Pull yourself together

If someone else said this to me, I would have to stop myself from being very rude to them. However, it is what I am telling myself to do.

So here is the "gentle kick up the backside" which if written somewhere is more likely to happen (written in a very therapy-esque way, I think that it is a remnant from the past):

Issue: Mornings (other than Sunday and Tuesday and Wednesday - church mornings) are spent in bed. Quite frankly, I need the daylight. And still being awake at 3am, thus having seen 10 hours of darkness out of the window (it is completely dark now at 5pm) is just not good.
To change this I need to: Get out of bed by 9am most mornings. Eventually I'll be tired enough to sleep at midnight most nights.


Issue: Eating. Gone haywire. Haywire eating leads to the thoughts of yesteryear coming back, and before I know it, I'm standing in the bathroom wiping my eyes with a damp flannel after making myself sick to try and hide the tell tale signs from those around me. Very much don't want to end up back there, so...
To change this I need to: Stick to meal times. Less absent nibbling on anything and everything. Avoid kitchen cupboard staring, it isn't worth it and never helps the feeling anyway.


Issue: Money. Sheet music is one huge expense, which to be honest I should cease to buy in quite the way I am at the moment. Paying off my university debts needs to be my top priority so I can have a "gap 10 months" without that pressure around.
To change this I need to: Budget better. If my boring minimum amount for being an organist gets directly put into "clearing uni debt" I'll have paid off these courses fees by July. What with the other bits and bobs I have coming in with tutoring, concerts, weddings and the like, I should be able to go to concerts fairly often and buy the occasional bit of sheet music (and hopefully learn more of the huge amount I have already).


Issue: My failing body. I'm getting fairly annoyed/morose about it. Which isn't exactly helping.
To change this I need to: Sort out sleep and eating (see above) as that won't help, keep exercising in the ways I can to keep loosing the weight as that won't help and stop avoiding finding out if there were any problems with the x-rays (i.e. ring the GP and get an appointment, preferably before the painkillers I have in stock run out)


Issue: Currently petrified to start reading around my course subjects for the courses that are soon to start. And petrified about my 3rd year generally, which officially starts Very Soon.
To change this I need to: Tidy my room. Okay, okay, that sounds like I'm wussing out, but seriously my room being a state is not helping the whole "study" thing. Then start reading some essays I've got in my room (note to self: find them when tidying...). THEN, when my course materials turn up in about 15 days time, I shall be able to start without the excuses.

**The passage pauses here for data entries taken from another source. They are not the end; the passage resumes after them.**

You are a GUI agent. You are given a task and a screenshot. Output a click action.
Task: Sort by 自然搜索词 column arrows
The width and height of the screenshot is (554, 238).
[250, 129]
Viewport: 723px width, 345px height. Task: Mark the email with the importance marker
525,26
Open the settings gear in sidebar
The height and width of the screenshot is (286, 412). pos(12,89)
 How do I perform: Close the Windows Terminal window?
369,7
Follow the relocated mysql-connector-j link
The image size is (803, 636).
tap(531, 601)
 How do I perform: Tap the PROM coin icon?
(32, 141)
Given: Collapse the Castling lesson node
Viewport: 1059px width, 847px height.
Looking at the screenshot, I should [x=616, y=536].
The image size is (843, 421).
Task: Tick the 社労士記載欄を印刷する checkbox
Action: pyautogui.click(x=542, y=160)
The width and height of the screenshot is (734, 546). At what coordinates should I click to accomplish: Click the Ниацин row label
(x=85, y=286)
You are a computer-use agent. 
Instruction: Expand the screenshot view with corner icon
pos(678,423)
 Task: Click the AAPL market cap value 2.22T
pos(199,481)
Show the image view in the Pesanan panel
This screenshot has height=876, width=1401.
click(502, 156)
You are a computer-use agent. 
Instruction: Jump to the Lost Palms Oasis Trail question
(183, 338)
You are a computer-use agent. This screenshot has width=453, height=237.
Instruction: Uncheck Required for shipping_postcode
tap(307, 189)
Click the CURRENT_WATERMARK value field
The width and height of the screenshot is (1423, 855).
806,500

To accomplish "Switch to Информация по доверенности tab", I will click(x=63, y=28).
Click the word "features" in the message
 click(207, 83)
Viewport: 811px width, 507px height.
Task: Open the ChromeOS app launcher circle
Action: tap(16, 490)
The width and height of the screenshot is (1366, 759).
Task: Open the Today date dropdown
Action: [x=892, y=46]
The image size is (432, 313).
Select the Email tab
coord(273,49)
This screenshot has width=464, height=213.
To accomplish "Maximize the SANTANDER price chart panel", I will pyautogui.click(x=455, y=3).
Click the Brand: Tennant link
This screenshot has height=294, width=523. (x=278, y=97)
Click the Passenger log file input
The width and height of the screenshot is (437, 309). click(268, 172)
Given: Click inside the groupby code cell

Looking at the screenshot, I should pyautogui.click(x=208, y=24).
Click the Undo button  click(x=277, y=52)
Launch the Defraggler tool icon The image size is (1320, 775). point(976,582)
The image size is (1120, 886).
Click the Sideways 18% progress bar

Issue: Being a grumpy sod.
To change this I need to: Stop being a grumpy sod. Oh, hang on, I can hear the voice my ex-psychologist telling me off for that not being quite what we are intending to do. Okay, erm, stop hiding so much, because that just perpetuates the grumpy sod feeling. Oh, and maybe practise smiling away from people so it doesn't look quite so forced. And do the other things in this post, which all relate somehow to the grumpy sod stuff quite a lot.



Then, and probably only then, will I hopefully feel a bit less like I'm living on a bouncy castle and everything is slightly wobbling out of reach. Each thing isn't that difficult to do, and once I'm in the swing of doing them becomes the expected default (instead of this current dysfunctional grumpy sod). So, first things first, 30 minutes of Radio 4 comedy accompanied by room tidying. Then a proper meal...

2 comments:

  1. Ho HO! That old chestnut of "pulling one's self togetherness"...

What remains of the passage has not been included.